Where Pat LaFrieda Eats in the West Village
While Pat LaFrieda's name has become synonymous with steaks and burgers in many top restaurants across the country, the family's business started in the West Village long before the neighborhood became gentrified. LaFrieda and his family still consider the Village home in many ways even while the business, which is now based in New Jersey, outgrew an area that was once an industrial and manufacturing hub. "Our roots will always be there," he says of the neighborhood.
Physical location aside, LaFrieda's presence across New York is still strong. At this year's New York City Wine and Food Festival, Pat LaFrieda Meat Purveyors is sponsoring the popular Burger Bash, in which each participating restaurant will serve up at least 2,000 of portions of the namesake dish; and an Oktoberfest event hosted by Andrew Zimmern, who's partnered with LaFrieda to create a line of sausages. Here are LaFrieda's favorite bites around the West Village.
Burger: Obviously, people ask me this question all the time. Market Table is one of my favorites. I like it seared on the outside and rare in the inside. It's very important. They get it to you at the right temperature. They have white cheddar, caramelized onions, an awesome pickle, and their fries. It's a game changer.
Pizza: Everyone's opinionated on pizza. I'm in the meat business, but I'm a carb freak. It's not in the Village, but Rubirosa. The get a classic. It's a thin crust. What I like about it is that you pick up a slice and it doesn't collapse and fall down on you. You have flavor and you have quality. You have that thin crust, it's amazing.
Brunch/breakfast: In the West Village, you can't beat Commerce. I like the sweet breads and chorizo omelet every time. Where can you get that? It's the best brunch you can find in New York City. Forget about the West Village. I think it's on one of the prettiest streets in New York. The chef is always there, and he runs a tight ship. He cares about what he's doing.
Mexican: I call it a Josh Capon show at El Toro Blanco. I absolutely love craziness. I think he hit it right on the head there.
Italian: Perla. I order the lamb head or the calf's head. When I was younger, a lot of restaurants ordered it. Now they prepare it differently. They put it on the table and different parts out. When I go out to eat, I want something different. You're not going to get something more different than that.
It's not really Italian, but I go to Barbuto for the chicken. It's phenomenal. I like Jonathan Waxman's cooking method. He splits the chicken from the back and takes out the rib bones out. The combination of seasoning on it is killer. It's no new news, and it's a dinosaur of a dish, but you still can't beat it.
Coffee: Milk and Cookies. I like them for their coffee and their cookies. They make the bacon chocolate chip cookie. The owner's name is Tina. It's right across from her brother's bar, and it's a little hidden gem.
Bakery: I love Patisserie Claude. My favorite thing there is always the quiches. I love the one with the mushroom. It's just buttery and light. They're small, so you eat a half dozen of them. [The baker] is there in the morning, slaving over them. It's hard to find anything like that these days. You're not going to go into a Starbucks and find something like that, so I gotta give Patisserie Claude credit.
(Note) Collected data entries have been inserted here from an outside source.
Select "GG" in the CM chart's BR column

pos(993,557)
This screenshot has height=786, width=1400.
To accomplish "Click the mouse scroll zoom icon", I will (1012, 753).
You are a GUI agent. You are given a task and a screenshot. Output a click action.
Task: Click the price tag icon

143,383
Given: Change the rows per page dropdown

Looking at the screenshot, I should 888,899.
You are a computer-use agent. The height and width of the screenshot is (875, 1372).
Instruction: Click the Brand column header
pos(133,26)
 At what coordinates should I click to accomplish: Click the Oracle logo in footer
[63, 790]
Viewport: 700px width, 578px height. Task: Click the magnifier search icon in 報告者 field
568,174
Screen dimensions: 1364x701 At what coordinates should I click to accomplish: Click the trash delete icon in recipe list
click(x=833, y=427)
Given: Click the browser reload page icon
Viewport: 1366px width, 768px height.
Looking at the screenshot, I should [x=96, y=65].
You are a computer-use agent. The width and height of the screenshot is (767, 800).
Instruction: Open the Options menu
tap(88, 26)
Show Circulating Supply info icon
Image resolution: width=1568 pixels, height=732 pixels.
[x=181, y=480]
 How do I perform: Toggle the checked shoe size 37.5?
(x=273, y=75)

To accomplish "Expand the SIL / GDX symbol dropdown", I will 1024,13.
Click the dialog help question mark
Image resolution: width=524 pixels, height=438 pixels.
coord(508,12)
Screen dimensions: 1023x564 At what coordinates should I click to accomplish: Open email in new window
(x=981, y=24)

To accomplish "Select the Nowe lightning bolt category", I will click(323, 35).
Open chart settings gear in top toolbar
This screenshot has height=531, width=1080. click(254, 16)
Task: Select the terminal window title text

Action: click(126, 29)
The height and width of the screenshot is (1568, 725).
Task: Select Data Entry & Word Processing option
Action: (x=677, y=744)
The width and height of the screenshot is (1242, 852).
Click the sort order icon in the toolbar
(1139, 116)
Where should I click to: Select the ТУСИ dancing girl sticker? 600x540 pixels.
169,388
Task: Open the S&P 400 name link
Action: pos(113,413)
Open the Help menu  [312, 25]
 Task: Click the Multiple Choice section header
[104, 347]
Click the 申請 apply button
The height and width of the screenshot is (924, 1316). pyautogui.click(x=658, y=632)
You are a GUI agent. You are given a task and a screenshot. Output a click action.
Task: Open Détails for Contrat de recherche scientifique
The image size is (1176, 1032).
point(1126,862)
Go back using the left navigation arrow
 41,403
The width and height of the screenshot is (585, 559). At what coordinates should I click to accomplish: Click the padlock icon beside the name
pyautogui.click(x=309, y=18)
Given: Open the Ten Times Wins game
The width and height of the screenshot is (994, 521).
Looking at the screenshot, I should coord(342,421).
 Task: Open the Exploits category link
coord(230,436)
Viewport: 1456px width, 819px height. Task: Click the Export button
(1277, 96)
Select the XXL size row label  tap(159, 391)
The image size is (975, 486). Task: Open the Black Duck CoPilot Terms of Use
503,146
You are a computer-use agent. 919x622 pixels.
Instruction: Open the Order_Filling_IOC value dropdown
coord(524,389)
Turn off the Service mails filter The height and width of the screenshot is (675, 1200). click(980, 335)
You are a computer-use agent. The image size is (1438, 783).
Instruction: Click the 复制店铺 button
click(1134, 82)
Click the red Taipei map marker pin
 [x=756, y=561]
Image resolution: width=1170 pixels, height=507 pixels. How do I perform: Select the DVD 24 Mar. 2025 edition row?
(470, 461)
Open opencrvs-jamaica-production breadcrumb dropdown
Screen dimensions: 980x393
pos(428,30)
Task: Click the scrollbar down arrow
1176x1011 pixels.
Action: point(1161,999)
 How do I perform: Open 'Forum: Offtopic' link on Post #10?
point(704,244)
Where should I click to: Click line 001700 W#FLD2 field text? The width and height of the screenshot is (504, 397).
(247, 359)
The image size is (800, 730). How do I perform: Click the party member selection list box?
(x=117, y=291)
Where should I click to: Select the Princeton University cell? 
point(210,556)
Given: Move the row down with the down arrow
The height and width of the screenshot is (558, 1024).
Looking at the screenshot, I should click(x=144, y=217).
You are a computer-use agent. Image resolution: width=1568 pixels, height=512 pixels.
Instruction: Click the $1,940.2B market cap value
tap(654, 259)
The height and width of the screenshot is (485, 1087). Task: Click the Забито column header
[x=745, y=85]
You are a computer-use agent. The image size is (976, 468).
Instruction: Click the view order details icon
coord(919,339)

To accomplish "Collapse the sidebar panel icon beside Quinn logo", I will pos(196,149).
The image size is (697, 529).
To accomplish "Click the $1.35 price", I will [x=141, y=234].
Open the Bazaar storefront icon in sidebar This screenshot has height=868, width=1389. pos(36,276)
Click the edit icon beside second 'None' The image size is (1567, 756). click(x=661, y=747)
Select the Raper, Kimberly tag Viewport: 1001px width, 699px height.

Sandwich: You can't get better than the meatball sandwich at Little Owl. Again, real tasty, real fresh. They make it every day.
Asian: RedFarm. It has the best ribeye steak. His preparation of the cold water over the ribeye is great. I think it's the best Asian restaurant out there. Joe Ng's dumplings are amazing, too.
Date: Lupa is romantic. It has a very soft feel. It's been there for a very long time, which is tough when you're in New York City. It's small, but it's impressive. They have garganelli with tripe, which is one of my favorites to eat.
Drinks: The second floor of The Spotted Pig. April does awesome food and drinks. The English style beers come out at room temperature, and I love that.